Proposed fuel storage fee assailed by loggers, truckers

A proposed new annual fee on storage of hazardous materials – including fuel oil – has sparked outraged among truckers, loggers and other small businesses already struggling to cover the rising price of diesel.

The bill – which was approved by the state House of Representatives in March and went through a Senate hearing earlier in April in Concord – would impose fees as high as $1,000 to fund, through the state Department of Safety, a hazardous materials emergency response team, which is about to lose its federal funding.

It also includes state reporting requirements, echoing those required by federal law but expanding them by encompassing business with smaller storage amounts – as little as 10,000 pounds (about 1,500 gallons).

According to the fiscal note attached to the bill the average fee – which wouldn’t take effect until 2009 – would be less than $420 per facility. For those storing less than 100,000 pounds of diesel (about 15,000 gallons) it would be $100.

It’s not so much the amount but the thought that counts, said Jasen Stock, executive director of the New Hampshire Timberland Owners Association.

“This has struck a nerve,” he said. “With diesel going to $4 a gallon, this has caused a tremendous reaction to tack on anything further. Businesses are just trying to survive, so this is pretty emotional. The feeling is, ‘You’ve got to be kidding me that they can contemplate adding anything.’”

Many loggers, he said, buy diesel in bulk and store it on site as well as carry it with them into the forest, so they save some money and don’t have to waste gas fueling up. They will be hit particularly hard by the bill, said Stock.

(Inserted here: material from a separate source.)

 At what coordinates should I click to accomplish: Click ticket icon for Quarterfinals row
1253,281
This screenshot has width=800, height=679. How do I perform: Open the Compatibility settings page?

But supporters of the bill said that without it, the $1.2 million that it would raise would instead have to be paid by the property-tax payer, who also can’t afford to pay much more.

And, they argued, it is only fair that those who store the waste should foot the bill when something goes wrong.

But Bob Sculley, president of the New Hampshire Motor Transport Association, said that businesses are already footing the bill in several ways.

First, he said, many carry private insurance – which sometimes comes with premiums costing thousands of dollars – to pay for cleanup. He also said businesses already contribute to directly through property taxes, and truckers pay a penny-and-a-half-per-gallon fee into the oil discharge and disposal cleanup fund, which is used to clean underground storage tanks.

Indeed, House Bill 1426 – which would raise that fee slightly less than a quarter of a cent – also passed the House last month and is making its way through the Senate.